Implementation Guide

Quick Start

See Complete Working Example:

Demo script: examples/document_search_demo.py
Module README: packages/rag/document_search/README.md

Basic Usage (3 steps):

from packages.rag.document_search import (
    DocumentSearchPipeline, ProfileType, OpenSearchDocumentStore
)

# 1. Initialize with balanced profile
store = OpenSearchDocumentStore("localhost", 9200, "documents")
pipeline = DocumentSearchPipeline.create_profile(
    ProfileType.BALANCED, store, embedding_function
)

# 2. Execute search
result = pipeline.execute("What were the key findings?")

# 3. Use results
print(result.summary.text)  # Grounded summary with citations

Key Implementation Files:

packages/rag/document_search/pipeline.py - Main pipeline with profiles
packages/rag/document_search/store.py - OpenSearch integration
packages/rag/document_search/retriever.py - Hybrid retrieval
packages/rag/document_search/summarizer.py - Grounded summarization

For detailed code examples, see the implementation files and demo script.

Evaluation & Quality Assurance

RAGAS Metrics

RAGAS (Retrieval Augmented Generation Assessment) provides standardized metrics for RAG systems.

Metric 1: Context Precision

Question: Are the retrieved documents relevant to the query?

Formula:

Context Precision = (Relevant Retrieved) / (Total Retrieved)

Example:

Query: "How to reset password?"
Retrieved: 10 documents
Relevant: 7 documents (password reset related)

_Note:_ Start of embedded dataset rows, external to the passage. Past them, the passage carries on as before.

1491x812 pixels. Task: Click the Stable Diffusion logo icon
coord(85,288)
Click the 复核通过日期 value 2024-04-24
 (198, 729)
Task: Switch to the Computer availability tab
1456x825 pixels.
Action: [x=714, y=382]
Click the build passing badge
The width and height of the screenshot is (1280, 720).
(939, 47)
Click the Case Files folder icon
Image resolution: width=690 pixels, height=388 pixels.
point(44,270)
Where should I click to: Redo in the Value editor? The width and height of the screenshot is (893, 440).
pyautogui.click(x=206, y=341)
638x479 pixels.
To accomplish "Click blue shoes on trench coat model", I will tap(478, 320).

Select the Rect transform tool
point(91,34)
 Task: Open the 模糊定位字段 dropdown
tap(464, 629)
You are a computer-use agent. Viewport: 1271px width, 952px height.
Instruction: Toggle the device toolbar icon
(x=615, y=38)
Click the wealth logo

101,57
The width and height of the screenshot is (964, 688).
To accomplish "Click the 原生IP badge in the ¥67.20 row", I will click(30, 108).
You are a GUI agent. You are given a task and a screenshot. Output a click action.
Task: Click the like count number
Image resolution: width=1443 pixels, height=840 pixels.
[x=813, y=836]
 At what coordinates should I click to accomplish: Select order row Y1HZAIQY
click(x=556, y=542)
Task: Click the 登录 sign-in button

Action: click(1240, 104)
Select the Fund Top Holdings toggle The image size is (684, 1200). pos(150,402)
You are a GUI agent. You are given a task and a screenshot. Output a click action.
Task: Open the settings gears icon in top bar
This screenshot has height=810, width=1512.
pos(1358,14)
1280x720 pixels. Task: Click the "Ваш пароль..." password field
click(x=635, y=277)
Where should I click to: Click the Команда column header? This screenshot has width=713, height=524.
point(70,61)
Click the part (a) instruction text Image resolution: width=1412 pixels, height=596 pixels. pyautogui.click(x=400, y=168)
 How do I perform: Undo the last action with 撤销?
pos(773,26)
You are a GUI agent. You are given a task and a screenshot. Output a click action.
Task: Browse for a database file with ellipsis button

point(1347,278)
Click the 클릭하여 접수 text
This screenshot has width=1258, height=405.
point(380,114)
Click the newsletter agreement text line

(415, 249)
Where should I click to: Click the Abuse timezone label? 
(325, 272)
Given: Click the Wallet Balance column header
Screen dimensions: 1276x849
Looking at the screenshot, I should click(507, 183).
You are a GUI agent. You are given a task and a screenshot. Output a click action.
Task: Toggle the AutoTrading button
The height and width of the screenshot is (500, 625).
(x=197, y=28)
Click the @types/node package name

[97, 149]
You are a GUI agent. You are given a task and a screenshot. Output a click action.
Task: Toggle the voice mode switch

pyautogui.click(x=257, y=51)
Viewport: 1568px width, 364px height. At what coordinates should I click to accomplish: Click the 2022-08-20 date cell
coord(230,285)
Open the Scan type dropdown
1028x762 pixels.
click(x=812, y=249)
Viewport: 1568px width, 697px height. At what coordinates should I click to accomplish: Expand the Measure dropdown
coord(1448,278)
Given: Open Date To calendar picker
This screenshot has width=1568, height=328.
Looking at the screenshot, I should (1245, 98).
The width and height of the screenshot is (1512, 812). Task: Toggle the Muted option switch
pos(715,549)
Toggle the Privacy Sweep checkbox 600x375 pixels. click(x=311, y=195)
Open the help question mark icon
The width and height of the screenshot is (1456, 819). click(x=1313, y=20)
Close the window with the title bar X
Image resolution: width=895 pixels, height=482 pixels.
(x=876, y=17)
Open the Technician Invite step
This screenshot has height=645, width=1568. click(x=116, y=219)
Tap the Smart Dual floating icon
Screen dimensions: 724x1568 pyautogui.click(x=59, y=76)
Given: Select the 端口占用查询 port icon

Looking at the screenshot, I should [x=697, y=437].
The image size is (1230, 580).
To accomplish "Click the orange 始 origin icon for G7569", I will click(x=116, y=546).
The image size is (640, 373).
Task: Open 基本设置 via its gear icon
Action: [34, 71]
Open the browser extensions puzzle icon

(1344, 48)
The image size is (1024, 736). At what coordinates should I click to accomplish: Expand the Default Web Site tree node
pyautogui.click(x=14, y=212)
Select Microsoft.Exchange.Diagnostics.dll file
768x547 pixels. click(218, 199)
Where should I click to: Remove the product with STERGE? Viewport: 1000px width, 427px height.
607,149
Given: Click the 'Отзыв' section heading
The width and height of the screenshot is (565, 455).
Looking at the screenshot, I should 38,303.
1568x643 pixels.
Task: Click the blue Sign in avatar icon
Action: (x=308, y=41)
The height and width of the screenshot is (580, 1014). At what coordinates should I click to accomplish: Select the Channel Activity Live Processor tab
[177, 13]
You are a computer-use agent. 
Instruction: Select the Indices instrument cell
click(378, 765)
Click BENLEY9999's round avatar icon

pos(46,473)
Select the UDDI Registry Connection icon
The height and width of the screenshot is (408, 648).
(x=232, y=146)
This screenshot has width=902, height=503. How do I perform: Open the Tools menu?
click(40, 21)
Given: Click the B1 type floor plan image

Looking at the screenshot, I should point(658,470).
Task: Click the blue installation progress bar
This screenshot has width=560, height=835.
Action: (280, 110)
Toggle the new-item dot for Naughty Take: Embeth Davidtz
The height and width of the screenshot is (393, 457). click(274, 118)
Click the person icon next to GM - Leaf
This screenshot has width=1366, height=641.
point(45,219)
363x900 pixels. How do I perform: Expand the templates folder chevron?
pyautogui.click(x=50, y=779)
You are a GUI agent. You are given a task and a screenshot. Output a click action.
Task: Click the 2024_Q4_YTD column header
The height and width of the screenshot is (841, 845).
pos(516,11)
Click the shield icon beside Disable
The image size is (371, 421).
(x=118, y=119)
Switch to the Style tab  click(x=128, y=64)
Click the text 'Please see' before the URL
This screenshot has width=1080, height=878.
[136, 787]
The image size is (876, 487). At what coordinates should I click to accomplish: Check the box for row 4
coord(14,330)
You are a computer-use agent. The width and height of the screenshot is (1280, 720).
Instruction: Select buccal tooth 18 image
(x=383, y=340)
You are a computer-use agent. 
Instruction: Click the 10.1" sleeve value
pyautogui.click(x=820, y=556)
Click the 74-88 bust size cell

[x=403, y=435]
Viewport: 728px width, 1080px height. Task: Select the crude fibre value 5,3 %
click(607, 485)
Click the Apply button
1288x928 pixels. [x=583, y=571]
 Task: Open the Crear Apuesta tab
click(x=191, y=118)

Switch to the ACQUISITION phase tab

Context Precision = 7/10 = 0.70

Target: > 0.70 (balanced), > 0.85 (quality-first)

Metric 2: Context Recall

Question: Did we retrieve all relevant documents?

Formula:

Context Recall = (Relevant Retrieved) / (Total Relevant in Corpus)

Example:

Query: "How to reset password?"
Total relevant in corpus: 10 documents
Retrieved: 7 documents

Context Recall = 7/10 = 0.70

Target: > 0.70 (balanced), > 0.85 (quality-first)

Metric 3: Faithfulness

Question: Is the answer grounded in the retrieved context?

Formula:

Faithfulness = (Claims Supported by Context) / (Total Claims in Answer)

Example:

Answer: "Password can be reset via email [✓] or phone [✗]"
Context mentions: email reset
Context does NOT mention: phone reset

Faithfulness = 1/2 = 0.50  (FAIL)

Target: > 0.85 (balanced), > 0.95 (quality-first)

Metric 4: Answer Relevancy

Question: Does the answer actually address the query?

Formula (using cosine similarity):

Answer Relevancy = cosine_similarity(embed(query), embed(answer))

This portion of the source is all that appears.